Текст книги "Ключ от пианино"
Автор книги: Елена Девос
Жанр: Современная русская литература, Современная проза
Возрастные ограничения: +16
сообщить о неприемлемом содержимом
Текущая страница: 5 (всего у книги 15 страниц) [доступный отрывок для чтения: 5 страниц]
12
Верману всегда везло с жильем, даже когда он еще, по большому счету, его не имел. Многие из пестрой когорты его приятелей, несмотря на железный и прочие занавесы, играючи путешествовали по миру, и один из них уехал работать в Африку «на пару лет, а дальше посмотрим». Тогда он и предложил Верману на этот неопределенный срок замечательную квартиру в Замоскворечье. Верман согласился и ни разу не пожалел: до работы было рукой подать, сын играл в песочнице неподалеку от синеглавой маленькой церкви, звенели на улице трамваи, и медленно, сонно текла мимо тяжелая река, когда он выгуливал вдоль набережной собак.
И зачем, ну зачем он пригласил меня в гости в этот ноябрьский звонкий выходной, как у него хватило… И зачем я приняла приглашение?
Вопрос риторический и ответа не заслуживает, но все-таки… Настали осенние каникулы, директор Гусев пожелал всем полноценного отдыха, то есть с книгами в зубах, уточнил он без тени улыбки. Накануне Верман помог мне оформить московскую прописку, точнее, не то чтобы помог, но театрально позвонил кувшинорылой чиновнице, которая матери в приеме отказала, и сказал, что ему, как и всем радиослушателям, было бы интересно чуть подробнее «узнать о порядке рассмотрения документов у населения». В результате товарищ Сидоренко согласилась принять меня в понедельник. Обворожительный Верман!
Отъезд мой из Москвы в родные края был отсрочен до вторника – так, может, увидимся, душа моя, сказал Верман. И так хотелось увидеться… Вот и все.
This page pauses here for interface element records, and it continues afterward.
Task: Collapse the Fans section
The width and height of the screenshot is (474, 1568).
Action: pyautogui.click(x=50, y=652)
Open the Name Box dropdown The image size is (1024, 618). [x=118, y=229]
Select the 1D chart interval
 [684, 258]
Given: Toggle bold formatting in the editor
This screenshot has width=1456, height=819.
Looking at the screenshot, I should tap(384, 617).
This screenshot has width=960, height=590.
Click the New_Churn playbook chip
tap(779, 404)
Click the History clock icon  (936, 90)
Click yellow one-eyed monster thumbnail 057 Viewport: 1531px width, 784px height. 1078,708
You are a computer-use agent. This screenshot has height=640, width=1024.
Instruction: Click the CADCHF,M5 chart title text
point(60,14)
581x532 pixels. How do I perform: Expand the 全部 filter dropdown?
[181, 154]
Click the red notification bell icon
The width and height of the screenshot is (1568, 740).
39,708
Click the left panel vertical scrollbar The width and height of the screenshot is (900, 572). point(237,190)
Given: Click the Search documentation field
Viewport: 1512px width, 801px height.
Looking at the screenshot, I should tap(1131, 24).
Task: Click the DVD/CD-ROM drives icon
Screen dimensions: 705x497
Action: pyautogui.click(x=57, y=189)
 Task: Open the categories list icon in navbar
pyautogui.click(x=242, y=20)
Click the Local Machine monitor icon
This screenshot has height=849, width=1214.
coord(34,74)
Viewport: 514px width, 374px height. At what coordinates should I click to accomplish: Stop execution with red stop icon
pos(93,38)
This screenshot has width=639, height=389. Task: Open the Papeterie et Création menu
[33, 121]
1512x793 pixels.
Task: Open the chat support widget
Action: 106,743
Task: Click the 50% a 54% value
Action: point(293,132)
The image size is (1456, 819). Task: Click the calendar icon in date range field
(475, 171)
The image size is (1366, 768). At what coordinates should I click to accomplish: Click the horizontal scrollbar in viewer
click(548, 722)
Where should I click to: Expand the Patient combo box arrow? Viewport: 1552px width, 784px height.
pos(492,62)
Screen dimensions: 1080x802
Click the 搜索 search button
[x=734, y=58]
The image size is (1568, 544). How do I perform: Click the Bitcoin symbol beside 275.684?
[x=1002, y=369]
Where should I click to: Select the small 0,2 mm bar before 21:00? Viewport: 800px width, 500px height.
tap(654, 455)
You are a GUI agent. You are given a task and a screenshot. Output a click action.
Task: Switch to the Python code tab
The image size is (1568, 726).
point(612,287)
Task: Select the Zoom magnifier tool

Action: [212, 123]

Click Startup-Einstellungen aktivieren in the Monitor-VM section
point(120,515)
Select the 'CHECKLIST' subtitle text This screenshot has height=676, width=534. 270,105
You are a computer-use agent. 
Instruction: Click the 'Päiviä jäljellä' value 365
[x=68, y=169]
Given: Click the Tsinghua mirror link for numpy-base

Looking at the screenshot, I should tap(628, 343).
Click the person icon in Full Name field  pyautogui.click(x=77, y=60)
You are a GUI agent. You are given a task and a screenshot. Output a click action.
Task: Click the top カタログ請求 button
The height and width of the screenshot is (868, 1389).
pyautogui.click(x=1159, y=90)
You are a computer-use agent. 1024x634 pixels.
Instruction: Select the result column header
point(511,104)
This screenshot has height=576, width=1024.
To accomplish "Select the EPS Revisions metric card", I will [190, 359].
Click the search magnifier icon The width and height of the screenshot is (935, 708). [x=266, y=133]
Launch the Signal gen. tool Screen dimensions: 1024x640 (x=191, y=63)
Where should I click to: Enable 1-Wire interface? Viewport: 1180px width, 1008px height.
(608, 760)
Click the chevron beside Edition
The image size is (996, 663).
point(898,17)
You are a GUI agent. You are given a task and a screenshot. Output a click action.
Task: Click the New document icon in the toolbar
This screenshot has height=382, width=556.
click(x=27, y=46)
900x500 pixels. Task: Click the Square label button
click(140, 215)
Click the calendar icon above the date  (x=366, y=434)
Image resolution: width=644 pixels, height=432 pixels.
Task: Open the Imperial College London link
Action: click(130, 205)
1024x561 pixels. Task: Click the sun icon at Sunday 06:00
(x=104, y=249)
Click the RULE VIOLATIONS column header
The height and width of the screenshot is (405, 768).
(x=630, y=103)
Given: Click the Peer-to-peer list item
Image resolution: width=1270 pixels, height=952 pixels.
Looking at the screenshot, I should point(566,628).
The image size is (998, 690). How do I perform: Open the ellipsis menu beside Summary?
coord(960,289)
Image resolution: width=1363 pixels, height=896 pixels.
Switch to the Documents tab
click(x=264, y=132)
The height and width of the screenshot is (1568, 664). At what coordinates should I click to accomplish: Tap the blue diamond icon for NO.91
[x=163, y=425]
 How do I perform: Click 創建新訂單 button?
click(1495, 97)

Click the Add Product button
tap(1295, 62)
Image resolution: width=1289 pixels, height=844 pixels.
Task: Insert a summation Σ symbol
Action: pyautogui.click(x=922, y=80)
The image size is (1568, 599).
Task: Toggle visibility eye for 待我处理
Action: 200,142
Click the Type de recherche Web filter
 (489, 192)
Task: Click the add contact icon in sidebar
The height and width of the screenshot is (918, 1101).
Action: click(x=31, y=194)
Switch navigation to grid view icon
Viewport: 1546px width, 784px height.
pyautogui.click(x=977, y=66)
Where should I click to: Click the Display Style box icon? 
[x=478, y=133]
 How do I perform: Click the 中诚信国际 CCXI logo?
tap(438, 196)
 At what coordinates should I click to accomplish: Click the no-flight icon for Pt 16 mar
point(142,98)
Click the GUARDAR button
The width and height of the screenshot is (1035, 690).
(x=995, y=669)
– А ты приходи в гости ко мне в субботу, часам к шести, я… – предложил он совершенно запросто и зевнул в трубку, – я, ыымммм… как раз высплюсь после эфира. Езжай на трамвае, радость моя, остановка… м-м-м… остановка «Рот Фронт» называется.
* * *
Первой в прихожей меня встретила собака, седая афганская борзая, похожая на писателя Тургенева в старости. Затем, струясь и влажно улыбаясь черногубой пастью, появилась вторая – длинная каштановая такса.
– Такса Метакса, – представил Верман. – Любимица!.. А это афган Тамерлан, подлый аристократ. Я все имена и не упомню.
За собаками выбежал ребенок в одной распашонке – и остановился неуверенно, чуть качаясь на пухлых белых ножках.
– Гри-иша, – прозвучало за дверью спальни, тепло и медленно, словно пели колыбельную.
Ребенок мотнул головой и остался в прихожей смотреть на меня. Колечки русых волос блестели над его крутым – вермановским – лбом.
Голос чуть помолчал и завел снова:
– Гри-иша… Иди сюда, давай штанишки наденем. Глаза у ребенка были темные и лукавые – материнские, подумала я, когда увидела ее секундой позже.
Как я хотела ее увидеть! Маленького роста, в красных стоптанных тапочках, с тугой косичкой черных вьющихся волос, она взглянула на меня, очи черные, поцеловала Вермана, очи страстные, и, сверкнув сережками, метнулась на кухню, куда побежал, радостно гикнув, бесштанный Гриша.
С кухни пахло печеными яблоками и едкой сахарной гарью.
– У меня шарлотка сгорела, Володька, – сказала она грустно, возвращаясь из кухни с младенцем на руках.
Загорелые, гладкие девичьи руки со сбитыми, темно – розовыми, как персиковая косточка, локтями и маленькими запястьями. Светлое тяжелое кольцо на безымянном пальце левой руки. Почему левой, подумала я лихорадочно и взглянула на ладонь Вермана, которой он ласкал пушистого пса. Он тоже носил кольцо на левой руке, но спросить его об этом прямо сейчас я не нашла в себе душевных сил.
Меня усадили на диван, вручив альбом с фотографиями, и я покорно сидела и листала его. Верман накрывал на стол и возился с радужными дисками – он гордо показал мне их издалека, последний писк музыкальных технологий. Аня с младенцем на руках ушла на кухню, аристократ Тамерлан и такса Метакса последовали за ней в качестве хвостатой свиты – в общем, я сидела с альбомом одна, и никто не смог дать мне, как это водится, комментариев к иллюстрациям семейного счастья, так что снимки эти были абсолютно безголосыми – просто застывшие мгновения, и все.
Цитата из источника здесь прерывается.